52 years later, integration faces new Supreme Court test

Tue Dec 5, 6:32 AM ET

Since the historic 1954 ruling in Brown v. Board of Education began dismantling separate schooling for black and white children, the Supreme Court has spent a half-century painstakingly working out a fair way of making America's classrooms more racially diverse.

The results can be seen nearly everywhere you look. African-Americans head major companies. The two most recent secretaries of State are black. A vibrant, educated black middle class has sprung up, and colleges actively seek black students to enrich their campuses, expanding that middle class further.

So it was ominous Monday to hear Supreme Court justices sounding hostile to voluntary - and popular - desegregation plans in Seattle and Louisville. If the justices rule them unconstitutional, the tenuous advance of equal opportunity could be undermined or even reversed.

As with anything involving race, the system of desegregation and affirmative action that has evolved under the court's watchful eye is controversial. Whites sometimes feel slighted, and it is whites who brought the Seattle and Louisville cases to court.

Both cities assigned students to schools in part to ensure that the schools are racially diverse, and parents whose children were temporarily denied admission to the schools they preferred sued, claiming racial bias.

Lower courts ruled against them, and just a year ago, the issue seemed settled. The court refused to hear a challenge to a desegregation plan in Lynn, Mass., that is similar to the Louisville plan.

But then Justice Sandra Day O'Connor retired and was replaced by Justice Samuel Alito, who civil rights advocates fear is the crucial fifth vote to undo the two plans - and others in hundreds of school districts that follow similar guidelines to achieve diversity.

In 2003, O'Connor was the fifth vote in a pivotal 5-4 decision that said the University of Michigan Law School could consider race as a factor in admissions, as long as there was no explicit quota for admitting black applicants.
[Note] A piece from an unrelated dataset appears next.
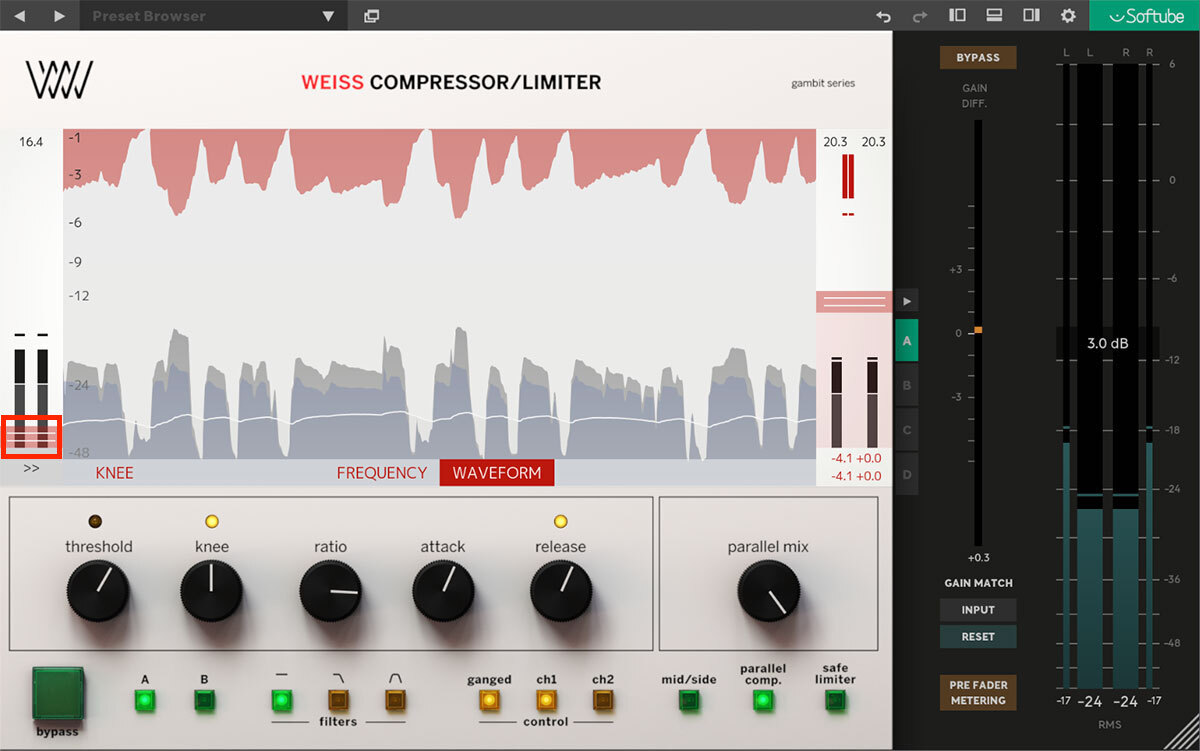
Task: Disable the parallel comp. button
Action: coord(763,700)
The court noted that diversity promotes "cross-racial understanding and the breaking down of racial stereotypes" and gives students invaluable skills that "can only be developed through exposure to widely diverse people, cultures, ideas, and viewpoints."

That is the reason Louisville and Seattle tried to diversify their schools. Another reason was that students in overwhelming black or Hispanic schools consistently underperform.

The plans of both cities are complex, trying to balance family preferences against diversity and other non-racial considerations, but they are widely accepted in those communities, and they work.

But they appear far less popular at the court. Court watchers came away thinking the school diversity plans will be in trouble when the court rules early next year. Justice Anthony Kennedy, the likely swing vote now, said at one point that Seattle's plan seems to hinge in some cases "solely on skin color … it's like saying everybody can have a meal, but only (certain people) can get the dessert."

More telling was the answer to a question Kennedy asked about what has happened to Seattle schools since the school board suspended the plan after an adverse court ruling in 2001. Kennedy wondered whether the schools had integrated on their own.

The facts should sober him. In 2000, white enrollment at predominantly non-white Franklin High School was 25%; by 2005 it was down to 10%. Without the plan, Seattle's schools have gone backwards. The high court shouldn't lead a charge to ensure similar results around the nation.